Material shown =
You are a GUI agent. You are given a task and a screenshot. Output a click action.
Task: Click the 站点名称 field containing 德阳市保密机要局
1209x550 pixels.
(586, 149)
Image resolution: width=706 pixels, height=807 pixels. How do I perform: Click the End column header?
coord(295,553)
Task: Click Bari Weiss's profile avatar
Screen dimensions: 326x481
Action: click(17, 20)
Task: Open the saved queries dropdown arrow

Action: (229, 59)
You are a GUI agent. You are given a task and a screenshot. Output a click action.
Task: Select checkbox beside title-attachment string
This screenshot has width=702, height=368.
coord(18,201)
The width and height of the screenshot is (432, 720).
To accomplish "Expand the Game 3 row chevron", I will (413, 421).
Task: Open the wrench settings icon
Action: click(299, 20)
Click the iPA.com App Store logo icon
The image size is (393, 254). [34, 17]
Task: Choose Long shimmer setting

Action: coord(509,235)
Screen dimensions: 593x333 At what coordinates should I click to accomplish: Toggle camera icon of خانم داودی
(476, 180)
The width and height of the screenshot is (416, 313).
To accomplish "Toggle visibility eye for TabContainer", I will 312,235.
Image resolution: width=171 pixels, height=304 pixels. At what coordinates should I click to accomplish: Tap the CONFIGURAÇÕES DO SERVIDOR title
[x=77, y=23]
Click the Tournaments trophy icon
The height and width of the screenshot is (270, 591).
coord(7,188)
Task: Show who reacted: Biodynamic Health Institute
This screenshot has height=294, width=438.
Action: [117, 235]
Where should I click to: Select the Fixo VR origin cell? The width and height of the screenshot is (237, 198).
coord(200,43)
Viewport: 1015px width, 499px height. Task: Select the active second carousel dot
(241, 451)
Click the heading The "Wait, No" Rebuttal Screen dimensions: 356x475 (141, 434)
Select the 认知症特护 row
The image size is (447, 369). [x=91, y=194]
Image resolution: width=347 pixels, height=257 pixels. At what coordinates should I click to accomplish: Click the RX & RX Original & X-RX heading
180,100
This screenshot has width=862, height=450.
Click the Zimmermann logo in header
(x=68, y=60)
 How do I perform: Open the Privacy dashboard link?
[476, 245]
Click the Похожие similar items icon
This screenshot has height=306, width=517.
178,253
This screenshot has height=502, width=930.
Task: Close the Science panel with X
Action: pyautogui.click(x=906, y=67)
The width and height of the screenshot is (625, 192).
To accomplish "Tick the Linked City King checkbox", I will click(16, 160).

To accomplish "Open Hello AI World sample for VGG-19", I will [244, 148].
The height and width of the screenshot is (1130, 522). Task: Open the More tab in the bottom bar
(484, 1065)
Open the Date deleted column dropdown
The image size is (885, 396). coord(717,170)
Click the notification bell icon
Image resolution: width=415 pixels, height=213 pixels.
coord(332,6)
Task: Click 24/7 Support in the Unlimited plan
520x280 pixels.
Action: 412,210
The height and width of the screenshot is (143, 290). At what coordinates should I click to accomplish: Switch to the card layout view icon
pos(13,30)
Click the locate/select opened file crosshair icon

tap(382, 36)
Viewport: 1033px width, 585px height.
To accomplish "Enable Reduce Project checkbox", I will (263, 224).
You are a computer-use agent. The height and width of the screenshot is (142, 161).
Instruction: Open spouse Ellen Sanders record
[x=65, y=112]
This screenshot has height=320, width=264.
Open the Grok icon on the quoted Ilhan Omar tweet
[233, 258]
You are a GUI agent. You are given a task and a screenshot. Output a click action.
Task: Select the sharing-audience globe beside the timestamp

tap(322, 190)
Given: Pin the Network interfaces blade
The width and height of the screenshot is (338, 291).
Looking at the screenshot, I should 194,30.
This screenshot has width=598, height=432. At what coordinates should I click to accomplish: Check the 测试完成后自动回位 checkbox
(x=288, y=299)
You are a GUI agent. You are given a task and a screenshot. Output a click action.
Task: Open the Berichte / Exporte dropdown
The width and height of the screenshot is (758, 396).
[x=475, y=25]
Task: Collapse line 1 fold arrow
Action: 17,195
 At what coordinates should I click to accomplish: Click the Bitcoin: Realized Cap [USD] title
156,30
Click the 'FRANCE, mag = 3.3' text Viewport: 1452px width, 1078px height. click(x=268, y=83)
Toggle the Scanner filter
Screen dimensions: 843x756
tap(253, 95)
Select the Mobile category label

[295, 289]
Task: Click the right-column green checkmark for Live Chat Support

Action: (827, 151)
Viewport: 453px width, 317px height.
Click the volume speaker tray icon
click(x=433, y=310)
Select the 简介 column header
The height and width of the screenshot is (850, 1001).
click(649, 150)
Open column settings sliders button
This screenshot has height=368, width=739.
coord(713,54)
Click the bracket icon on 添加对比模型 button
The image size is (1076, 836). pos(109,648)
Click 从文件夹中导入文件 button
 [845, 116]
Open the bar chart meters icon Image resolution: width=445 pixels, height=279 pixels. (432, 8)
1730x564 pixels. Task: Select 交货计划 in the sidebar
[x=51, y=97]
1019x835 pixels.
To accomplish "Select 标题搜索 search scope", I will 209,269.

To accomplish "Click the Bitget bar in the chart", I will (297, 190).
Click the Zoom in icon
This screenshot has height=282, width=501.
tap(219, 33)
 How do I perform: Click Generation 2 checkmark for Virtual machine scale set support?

What you should do =
Leaving every word in place, output the whole listing above.

Answer for this exercise =
You are a GUI agent. You are given a task and a screenshot. Output a click action.
Task: Click the 站点名称 field containing 德阳市保密机要局
1209x550 pixels.
(586, 149)
Image resolution: width=706 pixels, height=807 pixels. How do I perform: Click the End column header?
coord(295,553)
Task: Click Bari Weiss's profile avatar
Screen dimensions: 326x481
Action: click(17, 20)
Task: Open the saved queries dropdown arrow

Action: (229, 59)
You are a GUI agent. You are given a task and a screenshot. Output a click action.
Task: Select checkbox beside title-attachment string
This screenshot has width=702, height=368.
coord(18,201)
The width and height of the screenshot is (432, 720).
To accomplish "Expand the Game 3 row chevron", I will (413, 421).
Task: Open the wrench settings icon
Action: click(299, 20)
Click the iPA.com App Store logo icon
The image size is (393, 254). [34, 17]
Task: Choose Long shimmer setting

Action: coord(509,235)
Screen dimensions: 593x333 At what coordinates should I click to accomplish: Toggle camera icon of خانم داودی
(476, 180)
The width and height of the screenshot is (416, 313).
To accomplish "Toggle visibility eye for TabContainer", I will 312,235.
Image resolution: width=171 pixels, height=304 pixels. At what coordinates should I click to accomplish: Tap the CONFIGURAÇÕES DO SERVIDOR title
[x=77, y=23]
Click the Tournaments trophy icon
The height and width of the screenshot is (270, 591).
coord(7,188)
Task: Show who reacted: Biodynamic Health Institute
This screenshot has height=294, width=438.
Action: [117, 235]
Where should I click to: Select the Fixo VR origin cell? The width and height of the screenshot is (237, 198).
coord(200,43)
Viewport: 1015px width, 499px height. Task: Select the active second carousel dot
(241, 451)
Click the heading The "Wait, No" Rebuttal Screen dimensions: 356x475 (141, 434)
Select the 认知症特护 row
The image size is (447, 369). [x=91, y=194]
Image resolution: width=347 pixels, height=257 pixels. At what coordinates should I click to accomplish: Click the RX & RX Original & X-RX heading
180,100
This screenshot has width=862, height=450.
Click the Zimmermann logo in header
(x=68, y=60)
 How do I perform: Open the Privacy dashboard link?
[476, 245]
Click the Похожие similar items icon
This screenshot has height=306, width=517.
178,253
This screenshot has height=502, width=930.
Task: Close the Science panel with X
Action: pyautogui.click(x=906, y=67)
The width and height of the screenshot is (625, 192).
To accomplish "Tick the Linked City King checkbox", I will click(16, 160).

To accomplish "Open Hello AI World sample for VGG-19", I will [244, 148].
The height and width of the screenshot is (1130, 522). Task: Open the More tab in the bottom bar
(484, 1065)
Open the Date deleted column dropdown
The image size is (885, 396). coord(717,170)
Click the notification bell icon
Image resolution: width=415 pixels, height=213 pixels.
coord(332,6)
Task: Click 24/7 Support in the Unlimited plan
520x280 pixels.
Action: 412,210
The height and width of the screenshot is (143, 290). At what coordinates should I click to accomplish: Switch to the card layout view icon
pos(13,30)
Click the locate/select opened file crosshair icon

tap(382, 36)
Viewport: 1033px width, 585px height.
To accomplish "Enable Reduce Project checkbox", I will (263, 224).
You are a computer-use agent. The height and width of the screenshot is (142, 161).
Instruction: Open spouse Ellen Sanders record
[x=65, y=112]
This screenshot has height=320, width=264.
Open the Grok icon on the quoted Ilhan Omar tweet
[233, 258]
You are a GUI agent. You are given a task and a screenshot. Output a click action.
Task: Select the sharing-audience globe beside the timestamp

tap(322, 190)
Given: Pin the Network interfaces blade
The width and height of the screenshot is (338, 291).
Looking at the screenshot, I should 194,30.
This screenshot has width=598, height=432. At what coordinates should I click to accomplish: Check the 测试完成后自动回位 checkbox
(x=288, y=299)
You are a GUI agent. You are given a task and a screenshot. Output a click action.
Task: Open the Berichte / Exporte dropdown
The width and height of the screenshot is (758, 396).
[x=475, y=25]
Task: Collapse line 1 fold arrow
Action: 17,195
 At what coordinates should I click to accomplish: Click the Bitcoin: Realized Cap [USD] title
156,30
Click the 'FRANCE, mag = 3.3' text Viewport: 1452px width, 1078px height. click(x=268, y=83)
Toggle the Scanner filter
Screen dimensions: 843x756
tap(253, 95)
Select the Mobile category label

[295, 289]
Task: Click the right-column green checkmark for Live Chat Support

Action: (827, 151)
Viewport: 453px width, 317px height.
Click the volume speaker tray icon
click(x=433, y=310)
Select the 简介 column header
The height and width of the screenshot is (850, 1001).
click(649, 150)
Open column settings sliders button
This screenshot has height=368, width=739.
coord(713,54)
Click the bracket icon on 添加对比模型 button
The image size is (1076, 836). pos(109,648)
Click 从文件夹中导入文件 button
 [845, 116]
Open the bar chart meters icon Image resolution: width=445 pixels, height=279 pixels. (432, 8)
1730x564 pixels. Task: Select 交货计划 in the sidebar
[x=51, y=97]
1019x835 pixels.
To accomplish "Select 标题搜索 search scope", I will 209,269.

To accomplish "Click the Bitget bar in the chart", I will (297, 190).
Click the Zoom in icon
This screenshot has height=282, width=501.
tap(219, 33)
 How do I perform: Click Generation 2 checkmark for Virtual machine scale set support?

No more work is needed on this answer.